How to Pass the MFT Exam on Your First Try

This exam is stressful. I am not someone who gets test-taking anxiety. I have taken exams like the GRE, GMAT, and Series 7 with success and little nerves.

However, the MFT exam brought up something different in me. I think it was the combination of really not wanting to take it twice, and having this career mean so much to me.

Use whichever coping skills work for you to manage anxiety and stress as you move through your preparation. I remember having “off-days” where I would score really low on a practice test, and I would have to keep myself from spiraling down an unhelpful, defeating thought pattern.

Likewise, the morning of the exam, I didn’t feel confident about the first five questions. It’s really easy to be thrown off by this. However, don’t let your emotions kick you off your feet. Schedule in breaks to breathe, and remind yourself that you are prepared and that you know this material. A strong, soothed mindset is necessary to get through those 180 questions.

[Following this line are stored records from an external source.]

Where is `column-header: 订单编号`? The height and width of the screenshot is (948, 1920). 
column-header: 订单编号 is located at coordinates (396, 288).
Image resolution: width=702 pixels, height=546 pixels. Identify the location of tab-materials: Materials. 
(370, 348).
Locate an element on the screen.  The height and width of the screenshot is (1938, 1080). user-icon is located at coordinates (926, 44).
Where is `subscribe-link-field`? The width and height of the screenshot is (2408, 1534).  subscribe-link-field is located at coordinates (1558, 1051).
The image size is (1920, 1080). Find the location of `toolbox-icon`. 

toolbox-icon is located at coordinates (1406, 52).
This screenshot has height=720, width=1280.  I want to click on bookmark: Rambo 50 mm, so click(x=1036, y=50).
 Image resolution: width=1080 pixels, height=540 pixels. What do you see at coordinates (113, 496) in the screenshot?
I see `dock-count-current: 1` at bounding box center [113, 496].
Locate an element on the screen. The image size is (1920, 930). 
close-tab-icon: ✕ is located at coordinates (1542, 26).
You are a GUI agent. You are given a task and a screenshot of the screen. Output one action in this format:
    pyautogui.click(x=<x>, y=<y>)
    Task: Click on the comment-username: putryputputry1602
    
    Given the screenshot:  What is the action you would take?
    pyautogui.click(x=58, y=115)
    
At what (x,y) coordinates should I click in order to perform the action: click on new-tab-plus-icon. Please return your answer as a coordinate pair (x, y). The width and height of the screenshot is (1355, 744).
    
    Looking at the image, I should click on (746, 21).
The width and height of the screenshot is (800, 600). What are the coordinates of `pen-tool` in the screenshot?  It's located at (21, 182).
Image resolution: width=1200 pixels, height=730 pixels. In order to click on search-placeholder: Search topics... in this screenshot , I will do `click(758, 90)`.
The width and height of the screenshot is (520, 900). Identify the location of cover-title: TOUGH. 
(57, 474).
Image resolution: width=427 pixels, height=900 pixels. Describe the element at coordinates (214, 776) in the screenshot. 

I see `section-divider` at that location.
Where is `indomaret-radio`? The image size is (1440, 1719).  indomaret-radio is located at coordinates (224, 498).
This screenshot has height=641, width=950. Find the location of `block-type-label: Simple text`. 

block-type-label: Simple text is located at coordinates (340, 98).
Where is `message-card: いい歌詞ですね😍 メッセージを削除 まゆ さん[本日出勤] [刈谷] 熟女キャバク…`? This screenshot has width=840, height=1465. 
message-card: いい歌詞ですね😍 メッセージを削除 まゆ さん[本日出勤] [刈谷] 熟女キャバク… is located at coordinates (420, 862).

Marriage & Family Therapist exam tips

good luck!

Therapists dedicate their careers to serving, and they work extremely hard to be able to do so. Take the milestone of your exam at your own pace. If you don’t pass the first time, you can learn from the experience and take it again.

Ideally, let the experience of studying and absorbing this information make you a better clinician providing even higher quality care to the clients you serve.

Refer to the Association of Marital & Family Therapy Regulatory Boards website for more exam information and FAQs.